Collected data
>>>
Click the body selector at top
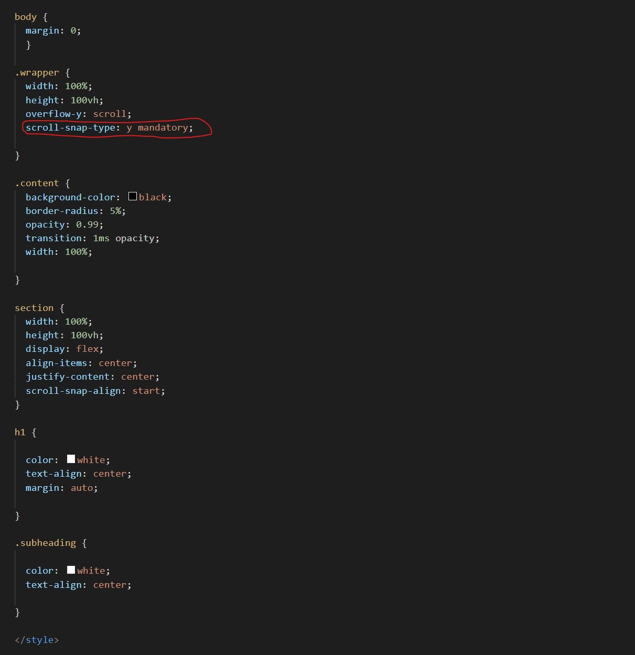This screenshot has width=635, height=655. click(26, 17)
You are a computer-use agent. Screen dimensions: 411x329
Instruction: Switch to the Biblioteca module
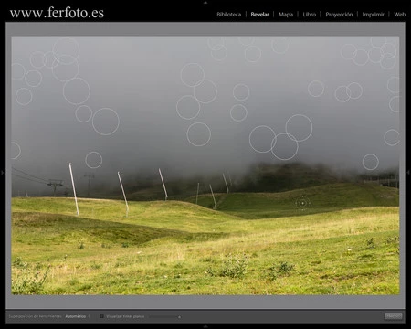pos(228,15)
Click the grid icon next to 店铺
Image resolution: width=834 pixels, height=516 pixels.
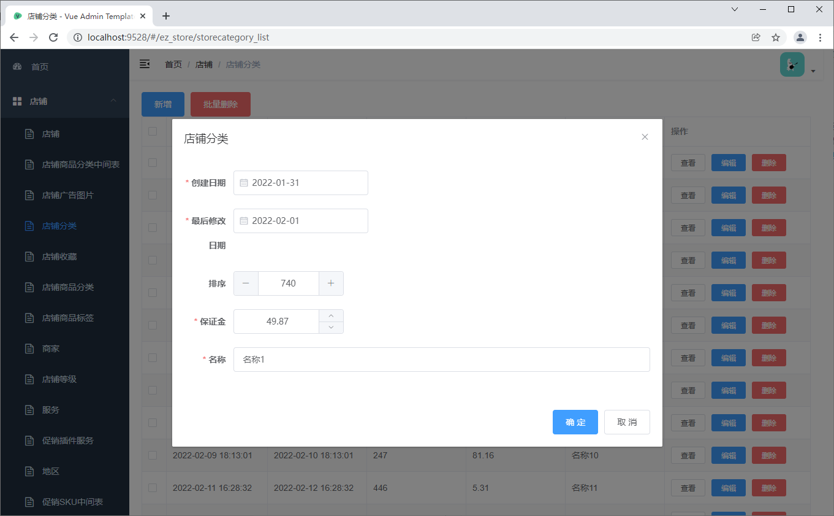tap(17, 101)
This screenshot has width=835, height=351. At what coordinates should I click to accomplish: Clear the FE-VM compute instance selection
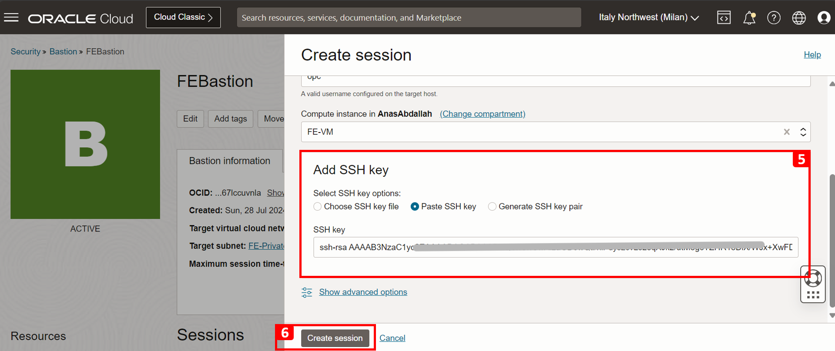pyautogui.click(x=787, y=132)
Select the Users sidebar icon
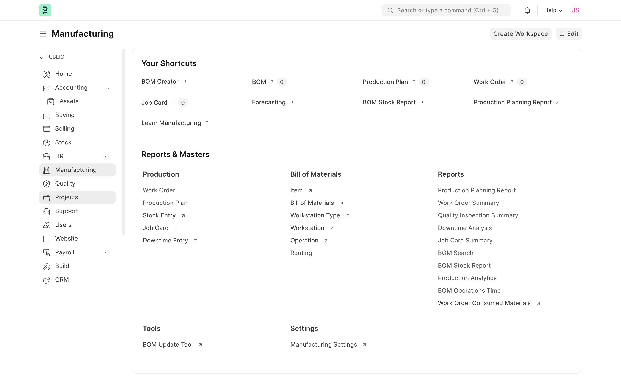 [47, 225]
<<<
_TASK BRIEF_. Without the pictures, transcribe exactly the lines above from the one containing "Click the grid icon next to 店铺" through the last.

_ANSWER TO THE EXERCISE_.
Click the grid icon next to 店铺
Image resolution: width=834 pixels, height=516 pixels.
tap(17, 101)
This screenshot has width=835, height=351. At what coordinates should I click to accomplish: Clear the FE-VM compute instance selection
pyautogui.click(x=787, y=132)
Select the Users sidebar icon
 [47, 225]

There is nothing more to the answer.